“If you cannot stand a spoon upright in the cup, then the coffee is too weak.” – Lawrence Block
So a cup of coffee is pretty much a thing that if, done right, is pretty perfect. It’s hot, and on its own, bitter and sharp, but also warm and soothing, a way of both bringing you into reality but also fortifying you for what’s to come.
It’s also a social tool, as nonfiction and fiction both show us how a cup of coffee brings people together to sit and consume it, how that consumption has and can grow into a ritual, a clear indicator of either “we are setting ourselves up to discuss business” thanks to its bitter bracing reminder, or “we’re putting off business until this last cup of warmth and soothing stimulation is done”. Coffee starts the day, it caps off the evening meal, it drives us, it grounds us, it’s everywhere and in a variety of forms that make it an intrinsic part of everyday life, interwoven into the fiber of people’s lives.
In a way, the idea of the cup of coffee can be almost synonymous with noir. Noir as the idea of fiction that represents the blurring of legal and illegal, of crime and the workmanship craft of hustling to get by, is intrinsically tied to the idea of a cup of coffee. The two exist in both practical and symbolic senses, after all, with both literal as well as metaphorical levels that have larger social impacts, ripple effects. A cup of coffee is part of a morning breakfast ritual, but it’s also associated with machismo and post-war masculinity, a thing your dad did that you couldn’t help but wait until you were old enough to also consume too, to be old enough to be a part of that ritual and world of coffee drinkers.

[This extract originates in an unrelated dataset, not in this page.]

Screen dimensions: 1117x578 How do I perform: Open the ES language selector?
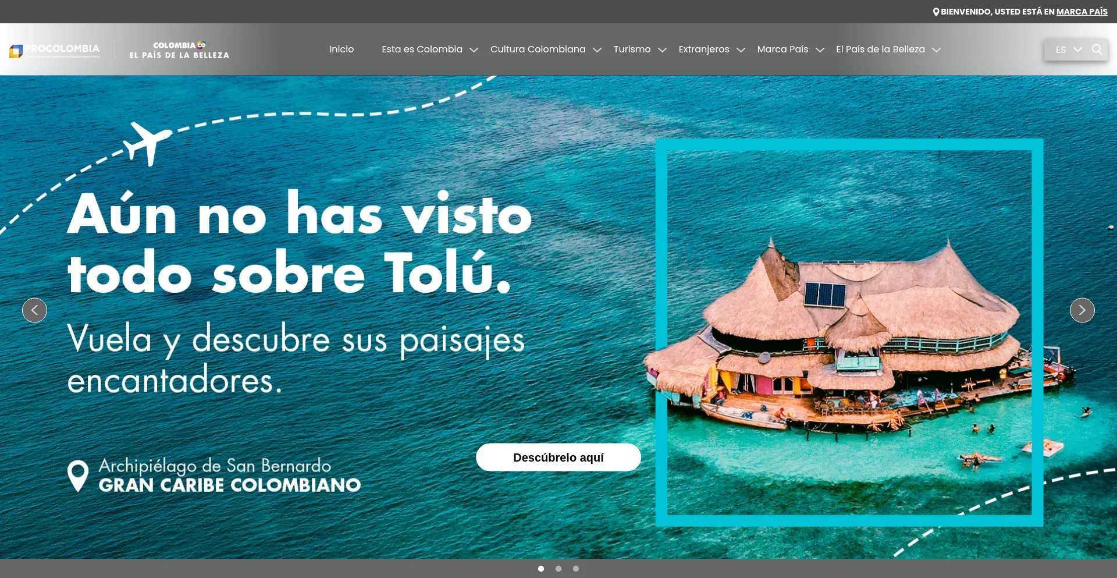pyautogui.click(x=1066, y=49)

But it’s also a balance, because caffeine is a stimulant, and you’re making your empty stomach sick pumping it full of coffee to stay awake on a night when you’re working nonstop so you can pay bills and cannot afford to go to sleep…or you’re part of a subculture where the nighttime is when the work gets done no matter what, where you want the cover of darkness and need to be awake.
From there, coffee is the diner, the post-war modern meeting space on the highways that sprang up across America, that became the new space in metropolitan areas and on the roads where social classes crossed, where the lights were on 24-7 creating a space and an environment new to America and Americans at the time. Now we take it for granted, that post-punk rock show meal at 3 am before going home, your ears ringing, the space where the suspect can be left alone with something warm and filling for a moment at 2 pm, at a shiny counter where the heat of the cup through the ceramic feels not so much like comfort as a reminder of both the possibilities and the realities of the world before you take that last sip, right before it gets too cold, and you go on with your life.
Fortified, because the weight of it all can be too much, but the bitterness of the hot liquid tells you that it’s day at a time, hour at a time, minute at a time.
Even throughout its various permutations and ritualizations, from thick black Greek coffee and it social interactivity or the solo in-motion implications of your morning Starbucks order in all its iced dairy-pumped and reinforced glory as you work hard to keep your head above water or just recognize the importance of how much it helps you get through the day through its simple sweetness, coffee is a solidly-intrinsic aspect of the concept of noir, of the uncertainty of mystery because it’s the exact opposite. I can always count on the idea of my protagonists looking at a cup of coffee to ground themselves. It’s a reminder of where you are, of what you’re doing, of what you’re working against or for, of the forward momentum that noir tends to be about to me, regardless of the final destination.
Or maybe it’s just a cup of coffee.
A part of me, even now, feels like that a little bit sitting down in a quiet moment with a cup of black coffee. I feel like a PI in a corner, alone with his thoughts, thinking about the case. Thinking about the night. Thinking about how when I was a teenager and I had that first cup, I felt a little bit like the adults at the table.